The fog begins to shimmer. On its surface scenes appear like a film on a movie screen. Tableaux of bloodshed and murder. A man hacking another man’s fingers off over a discrepancy in the size of his bowl of hoosh. Everything falling apart with the unexplained disappearance of their captain. Men crawling around on their naked bellies in the Antarctic night roaring madly at the moon. When the first cries of a baby come issuing out of the earth, the pandemonium is indescribable. Skeletal men pouring out of the cabin like ants and racing toward the grotto, those still capable of it drooling.
The Dame shoots out of the mist. The old lady lifts the stick in her newly massive hand. Striker can see the blood rippling all over her body. Some of the wounds are ancient. Some new like the one on her bottom lip from gnawing on her own flesh.
“I’ll ask one more time,” says the Dame. “Who did you hurt to get here?” But when Striker turns to face her, the place where the Dame was standing is empty.
As a child, Striker learned from the nuns that in order to be saved, you have to see Christ’s face in everyone you meet. Already she can feel the shillelagh smashing through her skull. But don’t they also have to see Him in me, she thinks.
“Hullo there.” The old girl reappears, gripping a shattered bottle by its neck. “Care for some wine?”
Striker backs away but the Dame pops up behind her.
“You know what your problem is?” The old woman leans over her shoulder and caresses Striker’s cheek with an icy finger. “Everything about you is wrong.” She disappears again, a chimera in the wind. Where the Dame touched her, the skin on Striker’s face is blackened with frostbite.
Striker feels herself being herded toward the edge of the crater. More than once the walking stick comes smashing into the side of her head only to vanish at the last second, her skull kissed by a blast of icy wind. A weariness settles over her. There is nothing else to do. She sinks to her knees. She doesn’t know what is wanted of her and is tired of guessing. Hands up. Hands behind your back. Lie down. Up against the car. What’s your name? Shut up.
The Dame strolls victoriously out of the fog. “You shouldn’t have come here,” she says in her patchwork of many voices. “You don’t belong.” With both hands she raises the shillelagh one last time high overhead. “You should have tried harder to get along,” the chorus that is the Dame sings. “You shouldn’t have been you.”
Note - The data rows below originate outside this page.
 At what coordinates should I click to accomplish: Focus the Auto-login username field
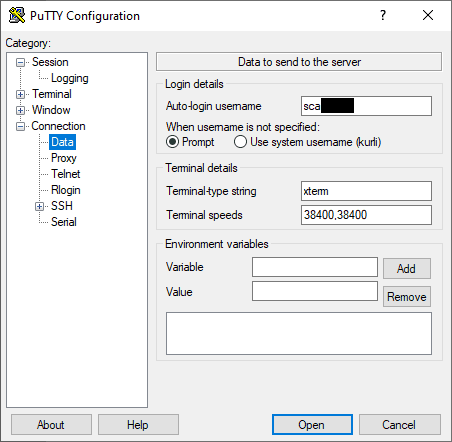click(366, 106)
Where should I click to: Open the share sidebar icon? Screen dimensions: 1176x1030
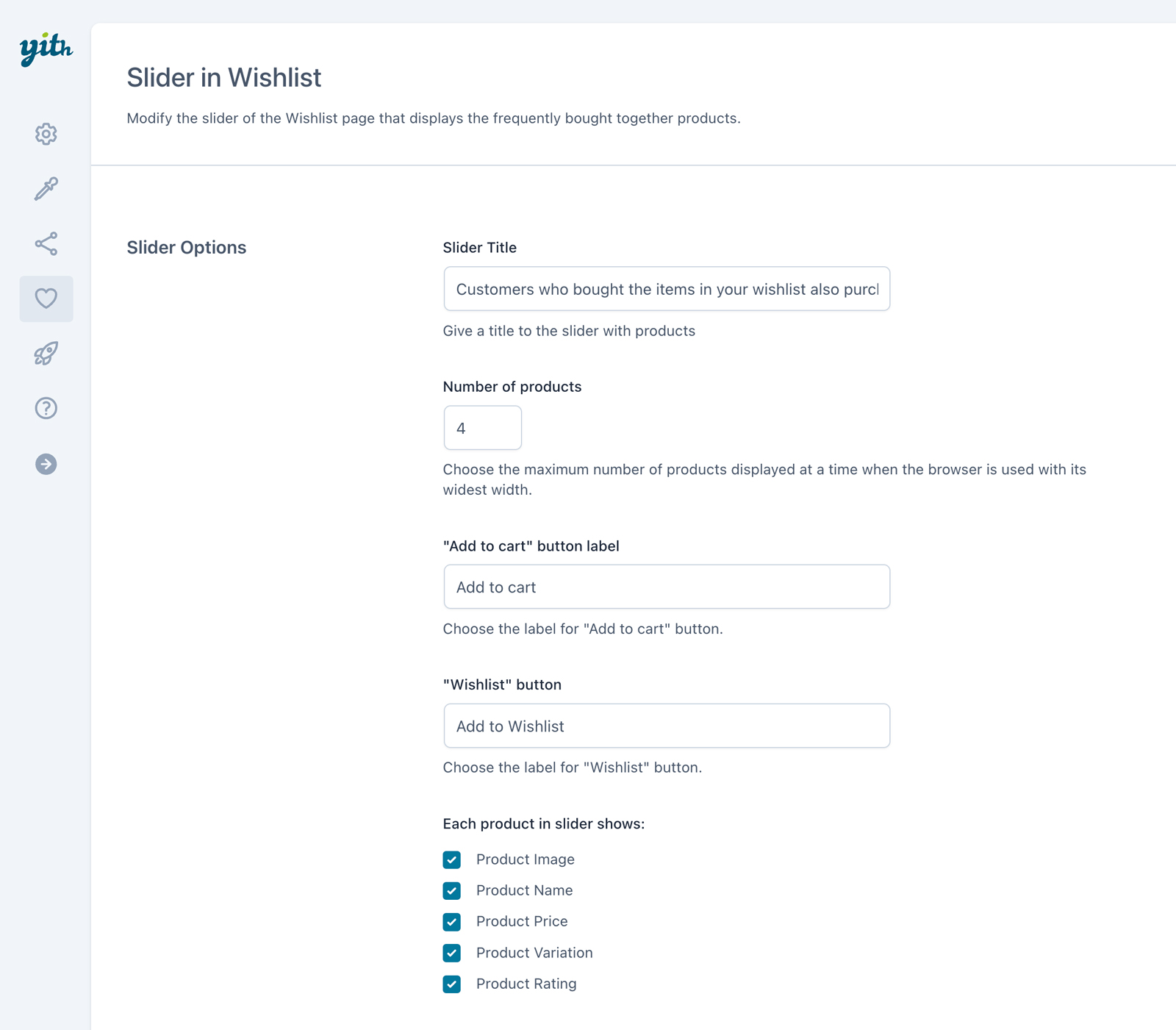[x=46, y=244]
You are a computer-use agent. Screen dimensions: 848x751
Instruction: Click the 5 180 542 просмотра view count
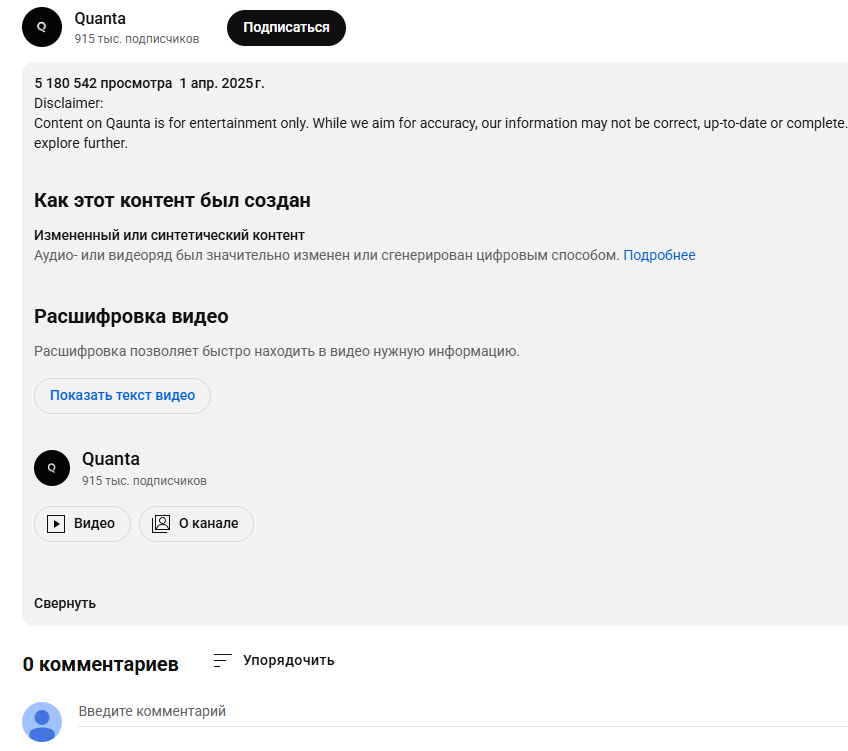click(x=104, y=83)
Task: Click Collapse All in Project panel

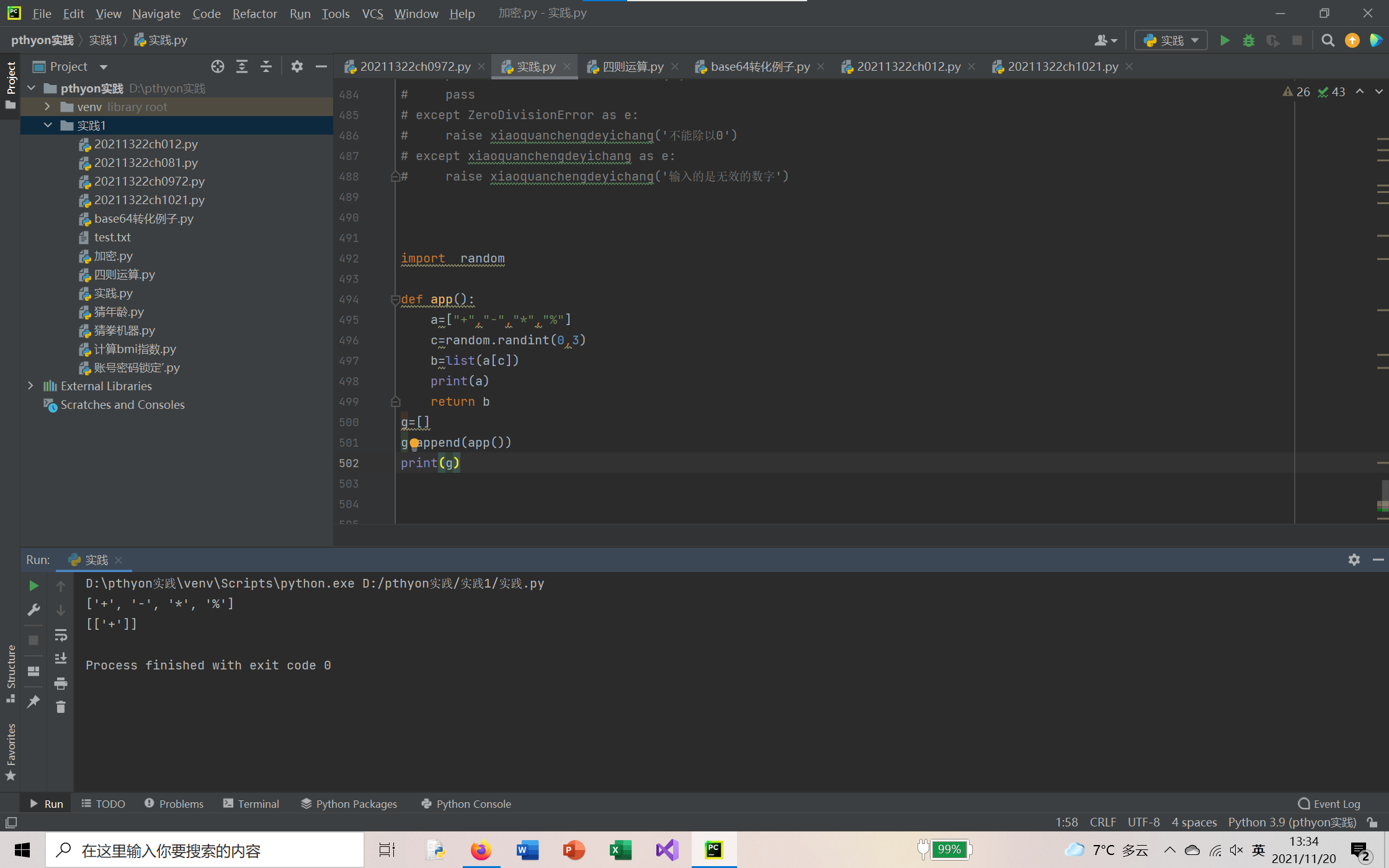Action: click(266, 66)
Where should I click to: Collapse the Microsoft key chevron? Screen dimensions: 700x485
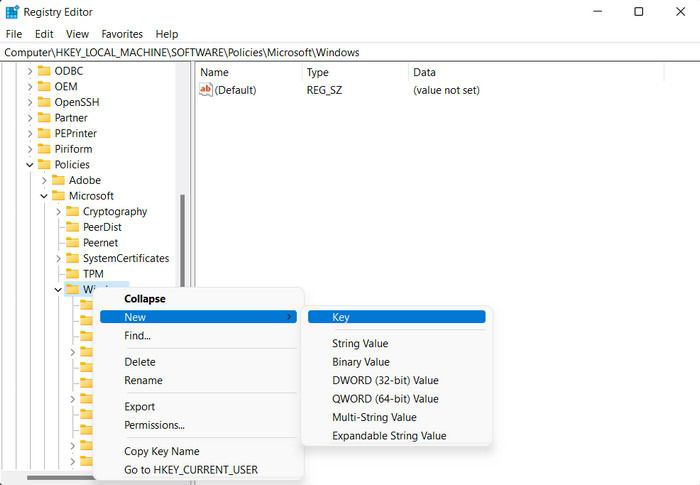coord(44,196)
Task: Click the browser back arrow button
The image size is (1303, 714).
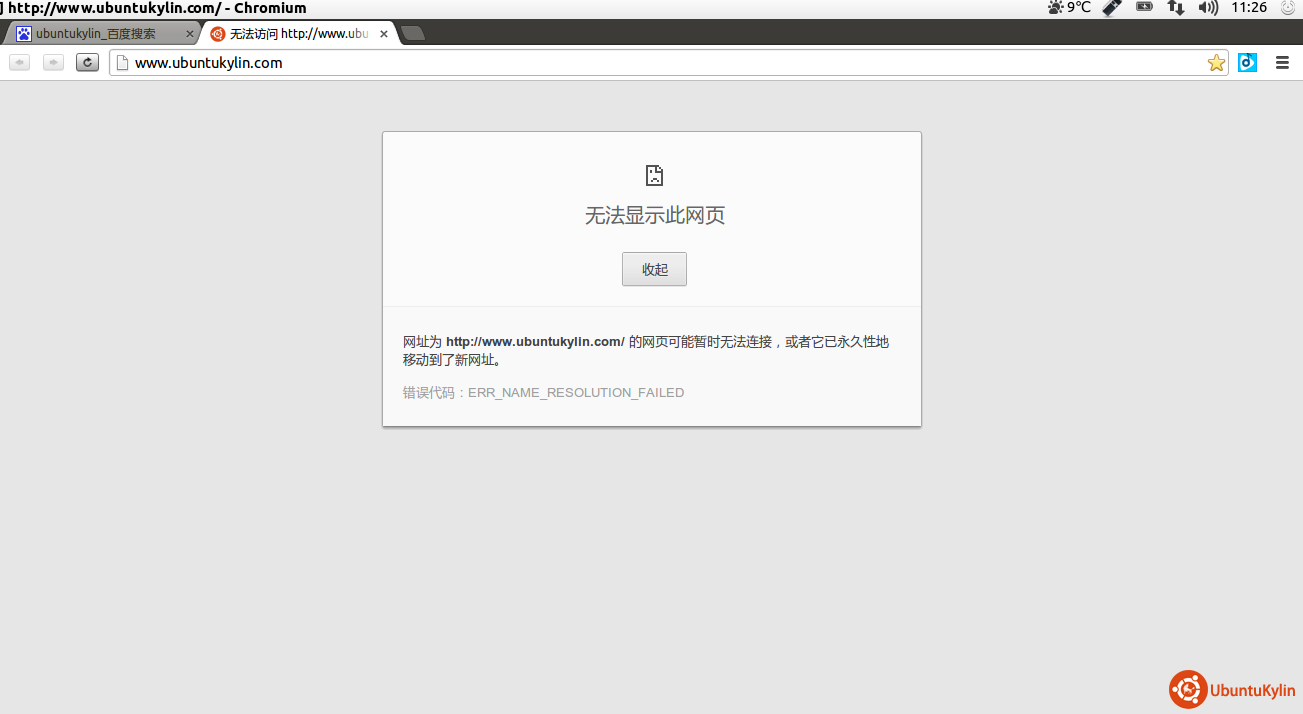Action: coord(19,63)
Suddenly the winds shift. The island fills with the sound of rending. Bone from bone, rock from rock. The clamor crescendos until it’s unbearable, an event pregnant with seismic force. All Striker can think is the island is finally sinking into the sea. There are no winners. That’s what early twentieth century explorers discovered the hard way. Dominion over the earth begins with dominion over each other, but ultimately it’s a false power. It leaves you with nothing on which to build your church.
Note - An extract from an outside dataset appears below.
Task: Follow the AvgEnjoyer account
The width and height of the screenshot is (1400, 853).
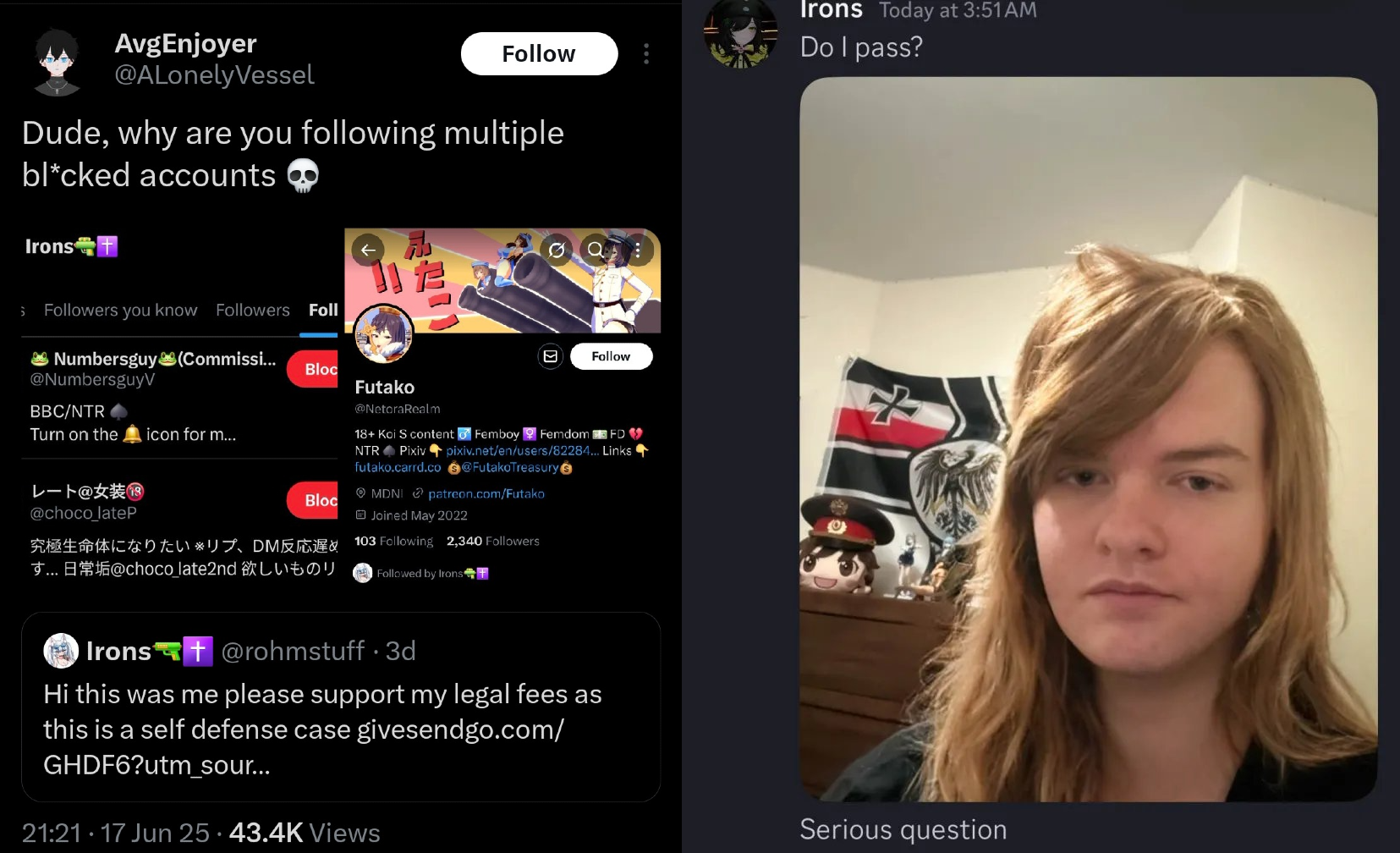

The Dame and her many faces look confused. Striker closes her eyes and listens, quietly raising both hands in the air.
There. Under the clang of total destruction. A single note. Clear and bright.
Something falls out of the sky, the object massive as a bank vault. It lands squarely on la Grande Dame’s head, sending the person once known as Jane Foley to the ground.
Not a drop of blood is spilled. Only water gushes out of the body as though it has sprung a leak. Two yellow teeth and a tattered scrap of leather lie in a sour-smelling puddle. Quickly the earth soaks up the fluids.